___ 読解文 ___
請負や派遣でも安全配慮義務を負う必要はある?【弁護士解説】

執筆者
弁護士 西村裕一

弁護士法人デイライト法律事務所 北九州オフィス所長、パートナー弁護士

保有資格 / 弁護士・入国管理局申請取次者

企業は雇用する従業員について安全配慮義務を負っています(労働契約法5条)。

この安全配慮義務については、直接の雇用関係にない、下請会社で働く従業員や派遣労働者についても認められる可能性があります。

そのため、企業はこうした下請や派遣の従業員のマネジメントも適切に行う必要があります。

安全配慮義務とは

安全配慮義務とは

安全配慮義務とは、従業員の生命や身体に危害が加えられないよう会社側が配慮しなければいけない義務のことをいいます。

安全配慮義務の内容(どのように配慮しなければいけないかなど)は、労働安全衛生法や裁判例などによって個別具体的に判断されます。

参考:労働安全衛生法|e-Gov法令検索

会社が安全配慮義務を怠ると、従業員から慰謝料などの損害賠償請求をされるおそれがあります。

 

 

請負や派遣の法律関係

建築業や製造業の分野では、下請けを利用するということが一般的に行われています。
___
* **短い課題 1**
読解文のうち、「請負や派遣でも安全配慮義務を負う必要はある?【弁護士解説】」から「も適切に行う必要があります。」までをすべて、一字も変えずに返しなさい。
* **短い課題 2**
読解文で「この安全配慮義務については」で始まる段落を、主な内容を保ったまま、より短い一文に書き直しなさい。
___ 提供資料 ___
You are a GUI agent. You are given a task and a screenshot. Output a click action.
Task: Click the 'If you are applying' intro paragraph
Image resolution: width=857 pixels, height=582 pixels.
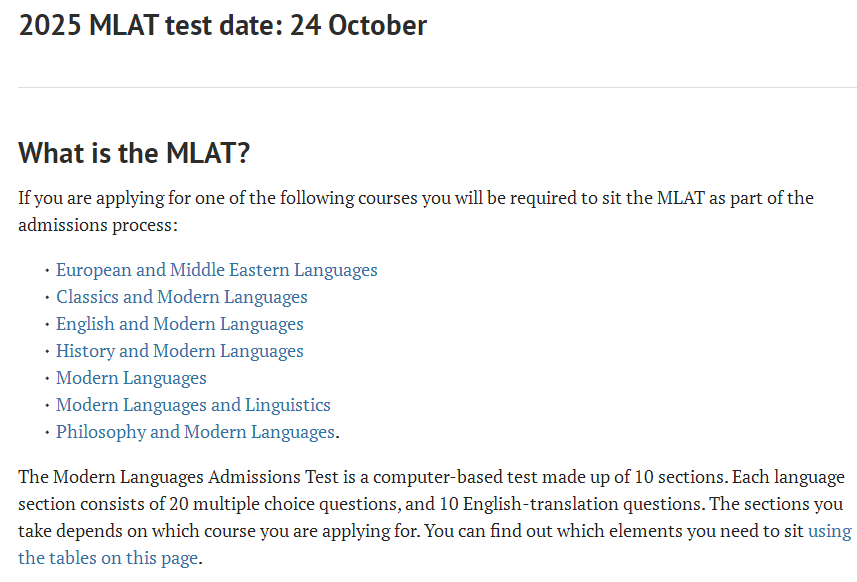[416, 211]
___
* **課題の解答 1**
請負や派遣でも安全配慮義務を負う必要はある?【弁護士解説】

執筆者
弁護士 西村裕一

弁護士法人デイライト法律事務所 北九州オフィス所長、パートナー弁護士

保有資格 / 弁護士・入国管理局申請取次者

企業は雇用する従業員について安全配慮義務を負っています(労働契約法5条)。

この安全配慮義務については、直接の雇用関係にない、下請会社で働く従業員や派遣労働者についても認められる可能性があります。

そのため、企業はこうした下請や派遣の従業員のマネジメントも適切に行う必要があります。

* **課題の解答 2**
安全配慮義務は、直接の雇用関係にない下請会社の従業員や派遣労働者にも認められる可能性がある。